Nigeria’s daily output dropped by 200,000 barrels to 1.45 million in December, ending three months of gains as the African nation struggled to restore capacity after a year of militant attacks on oil infrastructure. Saudi Arabia’s production fell by 50,000 barrels a day while Venezuela declined by 40,000.
“Crude production in Nigeria in December was once again severely impacted, mostly due to a field maintenance as well as a strike of port workers,” Amrita Sen, chief oil analyst at London-based consultant Energy Aspects Ltd., said by e-mail.
The decline in December comes as OPEC, which controls around 40 percent of global supply, is planning to curb output in a bid to boost oil prices. The organization reached a historic deal last month with Russia and other non-members to cut global production by almost 1.8 million barrels a day starting this month.

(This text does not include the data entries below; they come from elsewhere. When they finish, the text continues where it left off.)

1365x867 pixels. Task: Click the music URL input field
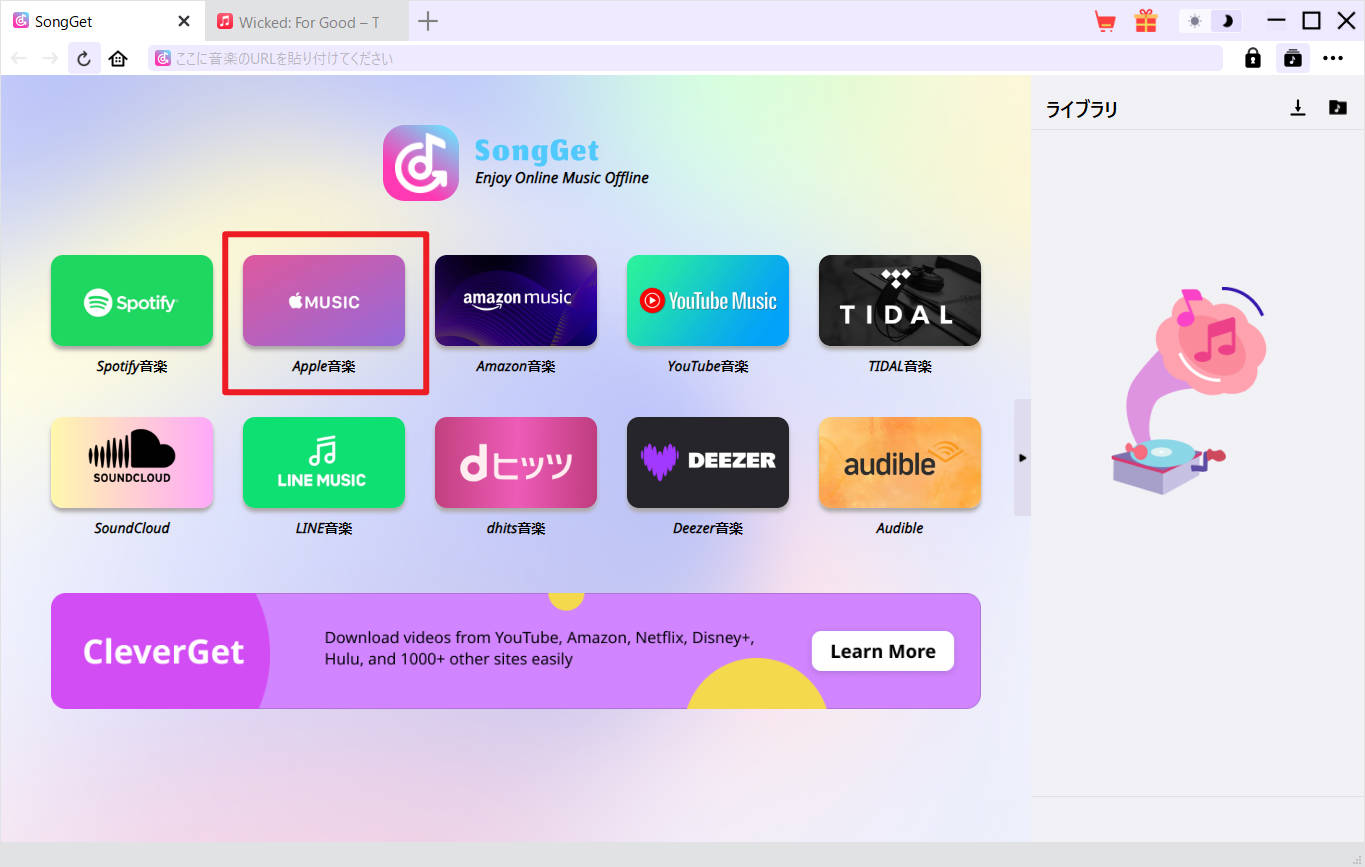point(600,57)
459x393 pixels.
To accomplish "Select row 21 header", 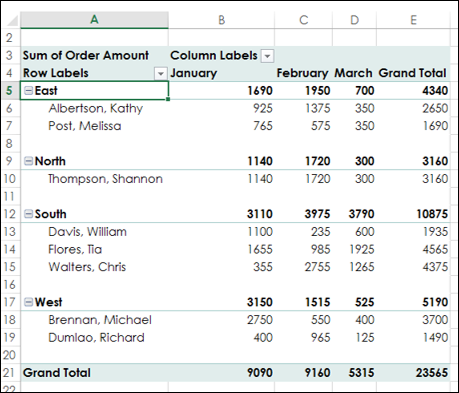I will pyautogui.click(x=10, y=373).
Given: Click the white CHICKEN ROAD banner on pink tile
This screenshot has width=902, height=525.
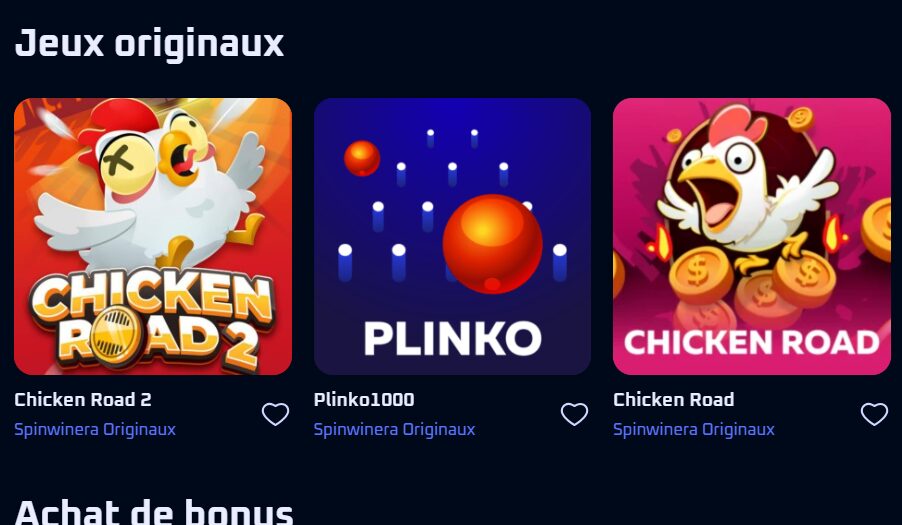Looking at the screenshot, I should coord(752,343).
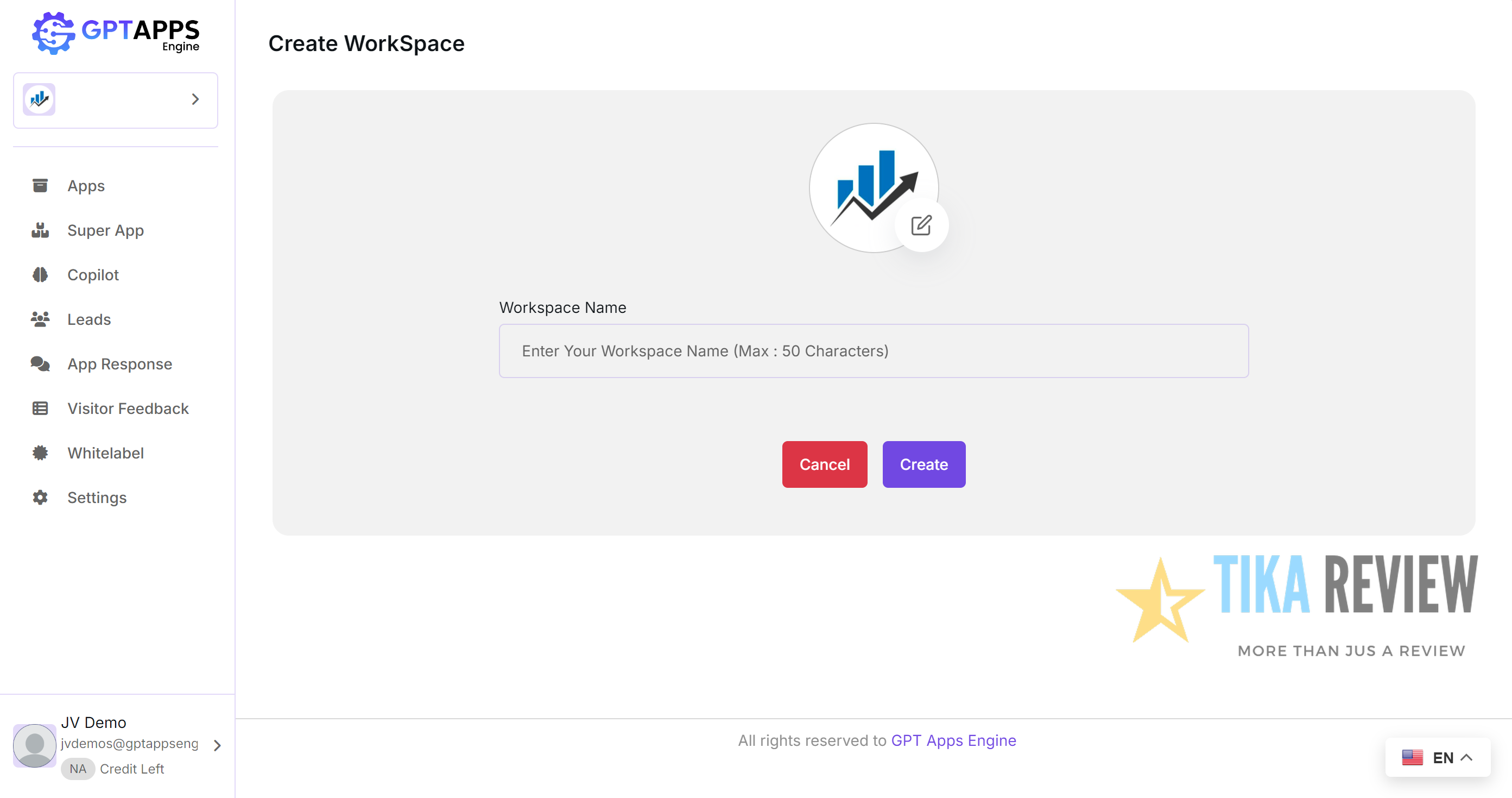1512x798 pixels.
Task: Select the Whitelabel badge icon
Action: coord(39,453)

Brent crude, the global benchmark, advanced 52 percent last year, the biggest annual gain since 2009. Prices were down 0.3 percent at $56.31 a barrel as of 6:39 a.m. London.
Overall, the Organization of Petroleum Exporting Countries — excluding Indonesia which suspended its membership on Nov. 30 — pumped 33.1 million barrels a day in December, according to a Bloomberg News survey of analysts, oil companies and ship-tracking data. That compares with a November total of 33.41 million barrels a day for the 13 continuing members of the group, or 34.14 million including Indonesia’s daily output of 730,000 barrels.
Under the terms of last month’s agreement, OPEC’s total output including Indonesia would fall to 32.5 million barrels a day. Compliance with that target will be judged against independent estimates compiled by OPEC, which can vary from the Bloomberg News survey.
In Nigeria — which along with Libya is exempt from making cuts because of conflict — maintenance on the Erha field and strike action by workers at Exxon Mobil Corp.’s operations in the country disrupted both exports and production, Sen said. A year ago, the country was pumping almost 2 million barrels a day.
No cargoes of the Agbami crude grade were shipped in first half of December, while three out of the four Erha cargoes originally scheduled to load were deferred, with two of those moved into January, according to loading programs obtained by Bloomberg.
Iran, Kuwait and Angola each reduced output by 20,000 barrels a day while Algeria and Iraq dropped by 10,000, the survey showed.
Libya pumped an extra 50,000 barrels a day last month as the Northern African nation reopened two of its biggest oil fields and loaded the first cargo in two years from its largest export terminal.